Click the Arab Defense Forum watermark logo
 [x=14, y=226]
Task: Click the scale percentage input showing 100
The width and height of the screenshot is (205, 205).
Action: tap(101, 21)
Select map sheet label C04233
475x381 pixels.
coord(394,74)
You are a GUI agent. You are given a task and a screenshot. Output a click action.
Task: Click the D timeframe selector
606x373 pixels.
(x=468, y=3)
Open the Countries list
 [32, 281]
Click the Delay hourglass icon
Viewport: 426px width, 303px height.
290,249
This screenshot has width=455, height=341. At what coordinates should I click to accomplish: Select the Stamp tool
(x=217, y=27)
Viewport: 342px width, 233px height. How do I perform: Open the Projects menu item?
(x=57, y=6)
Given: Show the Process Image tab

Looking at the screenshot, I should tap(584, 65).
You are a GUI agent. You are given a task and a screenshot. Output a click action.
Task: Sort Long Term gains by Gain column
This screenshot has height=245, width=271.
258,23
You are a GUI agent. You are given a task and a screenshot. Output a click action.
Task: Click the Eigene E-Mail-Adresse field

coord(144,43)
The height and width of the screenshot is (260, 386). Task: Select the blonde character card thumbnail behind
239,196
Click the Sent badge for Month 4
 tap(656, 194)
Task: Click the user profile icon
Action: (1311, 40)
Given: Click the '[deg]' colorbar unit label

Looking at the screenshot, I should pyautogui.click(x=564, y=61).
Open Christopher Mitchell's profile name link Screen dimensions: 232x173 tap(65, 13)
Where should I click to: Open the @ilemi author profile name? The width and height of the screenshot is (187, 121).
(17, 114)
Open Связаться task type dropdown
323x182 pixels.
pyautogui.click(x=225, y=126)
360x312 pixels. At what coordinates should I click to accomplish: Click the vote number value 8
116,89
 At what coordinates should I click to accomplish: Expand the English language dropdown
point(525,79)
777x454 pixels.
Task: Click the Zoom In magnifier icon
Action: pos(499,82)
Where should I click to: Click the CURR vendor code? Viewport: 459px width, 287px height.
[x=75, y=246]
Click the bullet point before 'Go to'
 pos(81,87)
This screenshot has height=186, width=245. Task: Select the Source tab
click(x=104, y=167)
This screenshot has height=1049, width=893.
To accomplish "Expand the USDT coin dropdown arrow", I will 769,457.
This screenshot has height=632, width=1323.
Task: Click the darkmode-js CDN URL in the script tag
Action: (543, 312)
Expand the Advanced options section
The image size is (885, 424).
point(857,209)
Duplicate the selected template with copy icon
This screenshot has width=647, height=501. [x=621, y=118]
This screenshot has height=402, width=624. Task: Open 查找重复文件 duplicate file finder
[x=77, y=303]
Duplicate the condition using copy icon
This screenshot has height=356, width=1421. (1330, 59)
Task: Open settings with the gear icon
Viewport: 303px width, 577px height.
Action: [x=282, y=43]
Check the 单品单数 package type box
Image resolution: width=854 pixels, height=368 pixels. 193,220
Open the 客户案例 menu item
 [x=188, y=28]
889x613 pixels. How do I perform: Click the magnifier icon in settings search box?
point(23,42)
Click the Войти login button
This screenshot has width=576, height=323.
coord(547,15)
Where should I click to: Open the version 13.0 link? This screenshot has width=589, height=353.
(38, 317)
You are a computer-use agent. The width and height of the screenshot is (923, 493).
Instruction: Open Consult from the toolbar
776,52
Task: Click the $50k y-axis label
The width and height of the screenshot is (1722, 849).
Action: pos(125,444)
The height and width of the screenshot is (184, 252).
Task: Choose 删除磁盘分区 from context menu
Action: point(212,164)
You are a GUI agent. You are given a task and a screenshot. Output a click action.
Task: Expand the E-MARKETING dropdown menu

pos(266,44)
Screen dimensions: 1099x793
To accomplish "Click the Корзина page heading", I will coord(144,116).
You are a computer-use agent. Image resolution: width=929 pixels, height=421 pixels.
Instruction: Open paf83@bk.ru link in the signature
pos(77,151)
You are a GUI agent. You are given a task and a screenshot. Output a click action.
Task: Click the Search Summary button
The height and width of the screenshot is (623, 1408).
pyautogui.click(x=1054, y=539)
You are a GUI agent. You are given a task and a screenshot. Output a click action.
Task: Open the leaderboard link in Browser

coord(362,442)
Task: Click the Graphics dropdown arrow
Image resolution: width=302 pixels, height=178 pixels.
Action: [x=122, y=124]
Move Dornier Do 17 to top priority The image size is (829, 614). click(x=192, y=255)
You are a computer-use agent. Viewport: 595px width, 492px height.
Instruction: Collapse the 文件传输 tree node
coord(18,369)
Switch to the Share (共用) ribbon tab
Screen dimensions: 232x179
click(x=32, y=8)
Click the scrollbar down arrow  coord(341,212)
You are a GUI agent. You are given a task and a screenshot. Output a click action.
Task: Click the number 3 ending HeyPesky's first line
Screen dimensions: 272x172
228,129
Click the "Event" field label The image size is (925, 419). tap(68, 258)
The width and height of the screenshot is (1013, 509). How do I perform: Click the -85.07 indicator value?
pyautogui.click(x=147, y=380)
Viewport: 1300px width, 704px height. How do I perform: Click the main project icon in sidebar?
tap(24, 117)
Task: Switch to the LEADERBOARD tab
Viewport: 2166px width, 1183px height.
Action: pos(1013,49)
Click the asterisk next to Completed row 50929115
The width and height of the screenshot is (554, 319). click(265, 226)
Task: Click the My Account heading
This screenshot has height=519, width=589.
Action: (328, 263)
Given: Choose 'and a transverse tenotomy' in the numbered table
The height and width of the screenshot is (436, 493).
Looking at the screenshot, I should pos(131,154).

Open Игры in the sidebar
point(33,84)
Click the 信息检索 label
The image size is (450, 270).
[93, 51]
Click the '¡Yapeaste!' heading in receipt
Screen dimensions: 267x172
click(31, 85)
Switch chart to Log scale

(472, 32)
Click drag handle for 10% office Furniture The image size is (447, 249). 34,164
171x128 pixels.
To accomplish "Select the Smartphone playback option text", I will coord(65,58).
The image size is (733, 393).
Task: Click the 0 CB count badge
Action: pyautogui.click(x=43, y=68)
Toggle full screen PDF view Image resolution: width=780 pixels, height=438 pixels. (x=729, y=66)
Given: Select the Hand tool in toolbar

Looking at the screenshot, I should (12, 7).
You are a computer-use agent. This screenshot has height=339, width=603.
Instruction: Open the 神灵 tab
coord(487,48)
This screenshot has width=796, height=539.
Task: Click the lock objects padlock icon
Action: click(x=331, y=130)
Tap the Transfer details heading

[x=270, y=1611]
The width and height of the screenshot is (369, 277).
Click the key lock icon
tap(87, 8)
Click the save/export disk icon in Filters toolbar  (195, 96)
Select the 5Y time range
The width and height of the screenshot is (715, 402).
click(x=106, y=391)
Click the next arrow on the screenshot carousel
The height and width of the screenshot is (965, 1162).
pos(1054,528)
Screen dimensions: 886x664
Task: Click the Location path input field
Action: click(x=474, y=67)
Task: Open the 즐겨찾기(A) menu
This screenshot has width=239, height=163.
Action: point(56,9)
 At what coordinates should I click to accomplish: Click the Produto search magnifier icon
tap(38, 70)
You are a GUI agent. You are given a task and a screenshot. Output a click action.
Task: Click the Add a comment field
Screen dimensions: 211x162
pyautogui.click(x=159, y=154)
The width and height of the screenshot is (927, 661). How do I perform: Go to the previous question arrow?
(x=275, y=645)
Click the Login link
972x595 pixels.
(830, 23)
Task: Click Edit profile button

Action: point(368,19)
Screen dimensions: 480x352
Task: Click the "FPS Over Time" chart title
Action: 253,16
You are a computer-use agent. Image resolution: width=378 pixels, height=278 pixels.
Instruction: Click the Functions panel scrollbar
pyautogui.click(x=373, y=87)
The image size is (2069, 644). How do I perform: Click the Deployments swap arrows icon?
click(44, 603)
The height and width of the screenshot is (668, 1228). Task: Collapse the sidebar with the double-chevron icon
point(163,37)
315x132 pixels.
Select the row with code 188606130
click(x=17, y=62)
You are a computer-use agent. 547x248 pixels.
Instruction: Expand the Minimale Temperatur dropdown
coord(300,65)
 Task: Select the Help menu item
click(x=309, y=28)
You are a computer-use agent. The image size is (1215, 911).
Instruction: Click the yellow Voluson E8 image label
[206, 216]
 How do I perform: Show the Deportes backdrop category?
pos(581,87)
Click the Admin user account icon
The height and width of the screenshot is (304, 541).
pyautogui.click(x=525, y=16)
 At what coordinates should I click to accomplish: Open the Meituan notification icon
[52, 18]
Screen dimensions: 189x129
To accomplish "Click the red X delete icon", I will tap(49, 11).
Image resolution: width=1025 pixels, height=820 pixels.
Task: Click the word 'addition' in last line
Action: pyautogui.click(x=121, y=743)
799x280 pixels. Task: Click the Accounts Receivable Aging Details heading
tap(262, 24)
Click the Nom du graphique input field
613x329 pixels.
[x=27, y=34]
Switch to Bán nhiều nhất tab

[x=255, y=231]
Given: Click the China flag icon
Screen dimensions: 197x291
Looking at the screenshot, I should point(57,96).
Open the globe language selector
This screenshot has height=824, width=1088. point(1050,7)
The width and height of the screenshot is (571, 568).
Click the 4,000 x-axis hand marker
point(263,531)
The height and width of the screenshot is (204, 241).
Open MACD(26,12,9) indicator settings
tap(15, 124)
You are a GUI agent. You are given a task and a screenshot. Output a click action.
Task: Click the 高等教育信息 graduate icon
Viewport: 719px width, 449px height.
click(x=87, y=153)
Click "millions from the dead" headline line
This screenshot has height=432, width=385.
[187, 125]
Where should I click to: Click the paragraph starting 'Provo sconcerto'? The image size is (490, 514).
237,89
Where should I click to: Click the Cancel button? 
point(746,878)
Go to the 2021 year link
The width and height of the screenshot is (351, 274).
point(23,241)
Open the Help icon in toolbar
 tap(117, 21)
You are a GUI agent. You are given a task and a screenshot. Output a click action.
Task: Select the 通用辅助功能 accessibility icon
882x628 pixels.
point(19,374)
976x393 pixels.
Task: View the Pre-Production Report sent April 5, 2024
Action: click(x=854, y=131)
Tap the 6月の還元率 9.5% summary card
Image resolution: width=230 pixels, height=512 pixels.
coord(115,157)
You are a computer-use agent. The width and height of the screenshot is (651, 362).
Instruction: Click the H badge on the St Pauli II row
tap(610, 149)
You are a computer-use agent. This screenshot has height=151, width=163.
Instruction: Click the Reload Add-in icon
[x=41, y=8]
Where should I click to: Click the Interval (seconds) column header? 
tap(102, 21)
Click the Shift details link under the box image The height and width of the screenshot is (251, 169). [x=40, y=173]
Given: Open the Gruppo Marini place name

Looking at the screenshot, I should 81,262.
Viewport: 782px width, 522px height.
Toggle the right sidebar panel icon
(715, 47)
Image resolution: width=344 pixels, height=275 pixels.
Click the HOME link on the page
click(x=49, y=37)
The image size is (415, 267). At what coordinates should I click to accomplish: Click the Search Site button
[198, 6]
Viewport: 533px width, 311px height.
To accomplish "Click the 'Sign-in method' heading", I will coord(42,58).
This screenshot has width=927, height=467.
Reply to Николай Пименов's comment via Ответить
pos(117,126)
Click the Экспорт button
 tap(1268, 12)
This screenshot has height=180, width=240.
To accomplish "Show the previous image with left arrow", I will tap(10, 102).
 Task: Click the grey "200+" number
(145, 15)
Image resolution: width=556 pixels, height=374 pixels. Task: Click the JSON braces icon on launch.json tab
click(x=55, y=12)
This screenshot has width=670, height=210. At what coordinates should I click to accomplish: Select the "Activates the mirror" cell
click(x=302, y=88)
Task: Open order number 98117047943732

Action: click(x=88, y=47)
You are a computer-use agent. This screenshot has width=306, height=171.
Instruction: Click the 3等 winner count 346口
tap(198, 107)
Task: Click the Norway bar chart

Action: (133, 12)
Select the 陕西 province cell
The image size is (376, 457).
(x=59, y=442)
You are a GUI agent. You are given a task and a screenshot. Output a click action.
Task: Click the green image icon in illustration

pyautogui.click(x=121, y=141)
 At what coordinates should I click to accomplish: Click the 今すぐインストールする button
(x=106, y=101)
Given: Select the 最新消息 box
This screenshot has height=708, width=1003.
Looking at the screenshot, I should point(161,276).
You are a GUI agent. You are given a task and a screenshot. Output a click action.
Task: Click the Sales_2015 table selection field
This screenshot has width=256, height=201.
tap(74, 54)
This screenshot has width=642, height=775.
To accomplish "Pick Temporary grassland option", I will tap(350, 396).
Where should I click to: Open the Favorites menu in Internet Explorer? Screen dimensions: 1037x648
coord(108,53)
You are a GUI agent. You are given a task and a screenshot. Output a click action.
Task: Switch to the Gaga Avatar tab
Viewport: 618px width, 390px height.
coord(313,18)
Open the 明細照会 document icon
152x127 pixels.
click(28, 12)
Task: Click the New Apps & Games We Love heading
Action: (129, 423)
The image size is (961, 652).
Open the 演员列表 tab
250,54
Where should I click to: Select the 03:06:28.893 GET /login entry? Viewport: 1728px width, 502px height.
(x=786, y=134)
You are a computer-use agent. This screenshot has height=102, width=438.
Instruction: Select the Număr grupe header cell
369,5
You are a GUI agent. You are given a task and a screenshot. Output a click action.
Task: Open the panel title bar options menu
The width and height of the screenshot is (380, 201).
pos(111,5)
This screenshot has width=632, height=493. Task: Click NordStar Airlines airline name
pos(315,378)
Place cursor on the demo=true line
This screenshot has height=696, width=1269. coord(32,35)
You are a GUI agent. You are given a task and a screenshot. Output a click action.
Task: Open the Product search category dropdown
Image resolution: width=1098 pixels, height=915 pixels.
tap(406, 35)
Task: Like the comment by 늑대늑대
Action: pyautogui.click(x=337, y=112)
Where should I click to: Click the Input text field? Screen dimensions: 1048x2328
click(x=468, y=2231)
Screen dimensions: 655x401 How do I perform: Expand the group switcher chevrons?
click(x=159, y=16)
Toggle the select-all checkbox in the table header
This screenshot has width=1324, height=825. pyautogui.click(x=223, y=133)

- - - - - - -

• What needs to be done:
Using the entries above, extract exactly the span from the line with "The width and height of the screenshot is (1722, 849)." to the line with "You are a computer-use agent. Image resolution: width=929", both lines included; leave out everything else.

• Answer to the exercise:
The width and height of the screenshot is (1722, 849).
Action: pos(125,444)
The height and width of the screenshot is (184, 252).
Task: Choose 删除磁盘分区 from context menu
Action: point(212,164)
You are a GUI agent. You are given a task and a screenshot. Output a click action.
Task: Expand the E-MARKETING dropdown menu

pos(266,44)
Screen dimensions: 1099x793
To accomplish "Click the Корзина page heading", I will coord(144,116).
You are a computer-use agent. Image resolution: width=929 pixels, height=421 pixels.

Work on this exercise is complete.